Exercise prompt –
From the listing below, pull out every line that contains the string "sidebar" and copy each one in full.
--- --- ---
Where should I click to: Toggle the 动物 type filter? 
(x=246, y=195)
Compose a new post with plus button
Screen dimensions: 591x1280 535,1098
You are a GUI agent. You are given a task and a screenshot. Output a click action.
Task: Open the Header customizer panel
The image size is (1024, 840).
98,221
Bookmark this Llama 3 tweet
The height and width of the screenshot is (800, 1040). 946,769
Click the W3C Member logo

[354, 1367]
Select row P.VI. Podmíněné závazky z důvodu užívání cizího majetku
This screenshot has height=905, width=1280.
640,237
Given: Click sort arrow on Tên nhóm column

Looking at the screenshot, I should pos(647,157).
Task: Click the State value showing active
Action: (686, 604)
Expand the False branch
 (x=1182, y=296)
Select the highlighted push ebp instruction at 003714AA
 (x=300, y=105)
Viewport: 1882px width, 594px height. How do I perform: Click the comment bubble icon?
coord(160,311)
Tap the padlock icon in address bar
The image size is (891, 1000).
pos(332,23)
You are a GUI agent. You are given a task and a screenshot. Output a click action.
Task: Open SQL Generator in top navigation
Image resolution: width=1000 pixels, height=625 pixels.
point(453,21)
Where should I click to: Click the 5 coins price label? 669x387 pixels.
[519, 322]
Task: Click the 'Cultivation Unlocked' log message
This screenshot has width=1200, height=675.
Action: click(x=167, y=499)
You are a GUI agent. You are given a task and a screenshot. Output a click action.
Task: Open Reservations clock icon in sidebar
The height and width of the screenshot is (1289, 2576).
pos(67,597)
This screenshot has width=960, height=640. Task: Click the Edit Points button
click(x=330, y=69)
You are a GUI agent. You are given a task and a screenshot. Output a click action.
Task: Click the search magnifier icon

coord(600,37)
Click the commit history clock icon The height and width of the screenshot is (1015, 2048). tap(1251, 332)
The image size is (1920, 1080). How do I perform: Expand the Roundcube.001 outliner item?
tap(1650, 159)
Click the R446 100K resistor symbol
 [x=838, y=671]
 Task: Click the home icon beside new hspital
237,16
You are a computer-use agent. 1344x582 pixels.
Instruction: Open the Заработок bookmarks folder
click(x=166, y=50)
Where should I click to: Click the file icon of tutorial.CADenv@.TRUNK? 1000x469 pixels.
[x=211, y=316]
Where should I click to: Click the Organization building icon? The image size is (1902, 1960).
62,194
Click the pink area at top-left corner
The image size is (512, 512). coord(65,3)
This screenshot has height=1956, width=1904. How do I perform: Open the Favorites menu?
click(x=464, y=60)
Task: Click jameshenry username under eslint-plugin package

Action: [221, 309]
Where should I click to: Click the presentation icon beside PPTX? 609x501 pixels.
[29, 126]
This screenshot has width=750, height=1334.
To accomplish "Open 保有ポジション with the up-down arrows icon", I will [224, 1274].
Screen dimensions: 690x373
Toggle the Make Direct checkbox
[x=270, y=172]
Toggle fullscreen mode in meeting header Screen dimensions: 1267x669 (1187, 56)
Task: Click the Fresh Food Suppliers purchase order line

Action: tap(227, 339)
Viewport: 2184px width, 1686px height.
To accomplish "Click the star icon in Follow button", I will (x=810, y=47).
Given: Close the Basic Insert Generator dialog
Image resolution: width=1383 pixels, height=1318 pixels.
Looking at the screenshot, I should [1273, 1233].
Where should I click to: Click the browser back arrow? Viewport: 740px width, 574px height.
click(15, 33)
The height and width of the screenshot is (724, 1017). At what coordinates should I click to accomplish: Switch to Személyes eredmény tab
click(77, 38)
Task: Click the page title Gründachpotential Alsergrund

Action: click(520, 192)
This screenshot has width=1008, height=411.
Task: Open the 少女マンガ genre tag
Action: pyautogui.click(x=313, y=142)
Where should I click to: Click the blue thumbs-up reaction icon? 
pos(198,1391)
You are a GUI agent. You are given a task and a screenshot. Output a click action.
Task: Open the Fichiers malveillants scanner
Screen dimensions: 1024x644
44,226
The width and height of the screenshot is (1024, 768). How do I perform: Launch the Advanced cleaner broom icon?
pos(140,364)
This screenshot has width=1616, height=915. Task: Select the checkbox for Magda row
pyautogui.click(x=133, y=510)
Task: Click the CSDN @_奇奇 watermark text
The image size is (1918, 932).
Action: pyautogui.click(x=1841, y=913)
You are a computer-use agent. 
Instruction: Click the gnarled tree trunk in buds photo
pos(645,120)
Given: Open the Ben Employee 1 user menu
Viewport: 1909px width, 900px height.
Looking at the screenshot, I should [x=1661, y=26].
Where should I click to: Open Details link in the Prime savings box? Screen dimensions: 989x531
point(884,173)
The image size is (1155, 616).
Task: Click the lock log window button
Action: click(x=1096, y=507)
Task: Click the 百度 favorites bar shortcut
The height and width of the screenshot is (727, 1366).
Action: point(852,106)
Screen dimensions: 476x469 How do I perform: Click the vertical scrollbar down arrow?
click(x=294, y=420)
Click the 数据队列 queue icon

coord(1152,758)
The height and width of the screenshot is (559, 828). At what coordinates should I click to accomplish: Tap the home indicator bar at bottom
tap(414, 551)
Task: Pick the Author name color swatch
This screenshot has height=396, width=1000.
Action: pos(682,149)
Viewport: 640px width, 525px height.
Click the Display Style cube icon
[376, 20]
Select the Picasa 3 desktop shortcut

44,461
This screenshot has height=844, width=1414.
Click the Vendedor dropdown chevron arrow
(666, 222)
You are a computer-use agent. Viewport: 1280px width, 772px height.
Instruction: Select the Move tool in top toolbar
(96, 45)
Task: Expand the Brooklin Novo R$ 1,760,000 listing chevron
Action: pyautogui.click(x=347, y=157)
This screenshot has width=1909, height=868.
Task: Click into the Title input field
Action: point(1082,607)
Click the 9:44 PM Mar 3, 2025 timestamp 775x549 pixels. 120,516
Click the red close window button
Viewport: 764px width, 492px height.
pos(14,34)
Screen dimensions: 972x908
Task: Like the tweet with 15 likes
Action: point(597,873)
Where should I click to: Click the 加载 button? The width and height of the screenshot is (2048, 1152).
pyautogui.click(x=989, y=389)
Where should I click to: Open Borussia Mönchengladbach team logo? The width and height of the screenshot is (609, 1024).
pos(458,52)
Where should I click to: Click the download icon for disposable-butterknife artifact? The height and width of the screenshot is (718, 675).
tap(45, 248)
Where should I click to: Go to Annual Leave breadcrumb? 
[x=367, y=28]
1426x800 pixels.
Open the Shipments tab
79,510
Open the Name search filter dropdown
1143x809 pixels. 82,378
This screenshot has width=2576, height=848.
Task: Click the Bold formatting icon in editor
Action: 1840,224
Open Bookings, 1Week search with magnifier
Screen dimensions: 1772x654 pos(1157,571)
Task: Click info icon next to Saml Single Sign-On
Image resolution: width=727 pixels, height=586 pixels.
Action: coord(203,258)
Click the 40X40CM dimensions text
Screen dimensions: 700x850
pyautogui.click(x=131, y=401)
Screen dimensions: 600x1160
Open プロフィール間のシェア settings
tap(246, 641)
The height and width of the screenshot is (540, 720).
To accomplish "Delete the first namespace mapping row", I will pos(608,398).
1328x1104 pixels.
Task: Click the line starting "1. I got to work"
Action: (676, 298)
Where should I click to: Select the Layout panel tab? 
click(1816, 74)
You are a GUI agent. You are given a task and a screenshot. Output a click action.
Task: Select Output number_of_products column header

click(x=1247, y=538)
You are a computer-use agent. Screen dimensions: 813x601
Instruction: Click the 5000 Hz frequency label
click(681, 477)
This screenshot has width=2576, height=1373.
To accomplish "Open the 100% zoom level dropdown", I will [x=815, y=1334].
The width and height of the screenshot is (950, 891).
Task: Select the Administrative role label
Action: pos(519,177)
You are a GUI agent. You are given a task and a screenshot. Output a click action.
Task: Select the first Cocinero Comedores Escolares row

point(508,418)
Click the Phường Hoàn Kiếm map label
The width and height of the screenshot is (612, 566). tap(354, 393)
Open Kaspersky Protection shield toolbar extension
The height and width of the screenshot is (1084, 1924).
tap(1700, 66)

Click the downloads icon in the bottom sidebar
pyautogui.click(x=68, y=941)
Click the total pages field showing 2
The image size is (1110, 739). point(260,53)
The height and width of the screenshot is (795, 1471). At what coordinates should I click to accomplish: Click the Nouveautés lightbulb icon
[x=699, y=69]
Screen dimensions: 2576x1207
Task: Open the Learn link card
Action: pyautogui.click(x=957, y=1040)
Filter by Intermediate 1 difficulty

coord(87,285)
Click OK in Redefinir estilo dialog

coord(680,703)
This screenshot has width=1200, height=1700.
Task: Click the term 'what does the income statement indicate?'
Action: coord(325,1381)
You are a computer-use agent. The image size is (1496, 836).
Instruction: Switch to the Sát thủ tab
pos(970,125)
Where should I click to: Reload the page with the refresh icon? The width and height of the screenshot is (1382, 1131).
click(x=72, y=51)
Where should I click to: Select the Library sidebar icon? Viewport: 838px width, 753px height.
--- --- ---
Correct answer –
Task: Open Reservations clock icon in sidebar
Click the downloads icon in the bottom sidebar
Where should I click to: Select the Library sidebar icon? Viewport: 838px width, 753px height.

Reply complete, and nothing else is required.